• _Direction_:
Render the data as a two-column CSV with the columns request and answer, one row per item, starting with the line that contains "Click the Other Current Liability type label" and going on through the line that contains "point(533,297)". Put each request's text and its answer in a single quoted field, with line breaks turned into spaces.

• _Dataset records_:

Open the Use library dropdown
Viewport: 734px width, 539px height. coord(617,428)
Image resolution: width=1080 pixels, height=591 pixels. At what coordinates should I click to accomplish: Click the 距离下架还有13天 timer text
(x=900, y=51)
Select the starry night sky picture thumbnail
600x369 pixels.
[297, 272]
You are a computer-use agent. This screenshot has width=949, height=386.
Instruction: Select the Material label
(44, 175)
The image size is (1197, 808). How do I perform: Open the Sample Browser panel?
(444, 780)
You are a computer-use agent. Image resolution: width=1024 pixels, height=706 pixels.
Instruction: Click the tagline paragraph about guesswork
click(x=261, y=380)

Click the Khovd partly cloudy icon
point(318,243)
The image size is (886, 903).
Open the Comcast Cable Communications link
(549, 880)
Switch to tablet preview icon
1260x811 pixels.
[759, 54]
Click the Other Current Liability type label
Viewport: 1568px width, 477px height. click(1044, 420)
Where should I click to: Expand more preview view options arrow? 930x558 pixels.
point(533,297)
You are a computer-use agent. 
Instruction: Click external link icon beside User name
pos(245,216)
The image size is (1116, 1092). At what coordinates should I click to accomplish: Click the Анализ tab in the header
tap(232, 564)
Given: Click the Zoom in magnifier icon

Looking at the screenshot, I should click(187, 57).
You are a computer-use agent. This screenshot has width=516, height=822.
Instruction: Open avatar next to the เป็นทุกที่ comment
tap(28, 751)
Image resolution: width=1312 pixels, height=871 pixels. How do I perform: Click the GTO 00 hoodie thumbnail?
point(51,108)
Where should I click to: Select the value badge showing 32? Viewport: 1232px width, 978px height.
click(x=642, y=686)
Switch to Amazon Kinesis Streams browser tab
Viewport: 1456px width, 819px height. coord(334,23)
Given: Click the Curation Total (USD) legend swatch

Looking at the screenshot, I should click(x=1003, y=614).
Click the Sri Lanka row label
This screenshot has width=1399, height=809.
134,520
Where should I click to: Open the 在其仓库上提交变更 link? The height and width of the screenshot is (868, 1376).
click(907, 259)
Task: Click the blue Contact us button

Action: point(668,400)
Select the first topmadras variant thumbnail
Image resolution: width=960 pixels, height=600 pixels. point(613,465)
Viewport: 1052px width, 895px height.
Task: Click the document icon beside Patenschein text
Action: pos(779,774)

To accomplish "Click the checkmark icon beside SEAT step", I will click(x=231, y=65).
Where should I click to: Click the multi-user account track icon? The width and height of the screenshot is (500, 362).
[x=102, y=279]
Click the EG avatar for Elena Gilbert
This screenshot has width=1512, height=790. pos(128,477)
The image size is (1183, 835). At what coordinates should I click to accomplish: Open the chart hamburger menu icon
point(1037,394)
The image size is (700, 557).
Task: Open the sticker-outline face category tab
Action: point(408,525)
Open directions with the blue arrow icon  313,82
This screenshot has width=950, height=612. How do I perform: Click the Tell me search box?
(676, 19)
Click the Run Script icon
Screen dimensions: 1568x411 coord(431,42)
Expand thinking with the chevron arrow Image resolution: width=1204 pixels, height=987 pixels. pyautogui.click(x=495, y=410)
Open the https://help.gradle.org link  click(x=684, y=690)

• _Problem solution_:
request,answer
"Click the Other Current Liability type label","Viewport: 1568px width, 477px height. click(1044, 420)"
"Where should I click to: Expand more preview view options arrow? 930x558 pixels.","point(533,297)"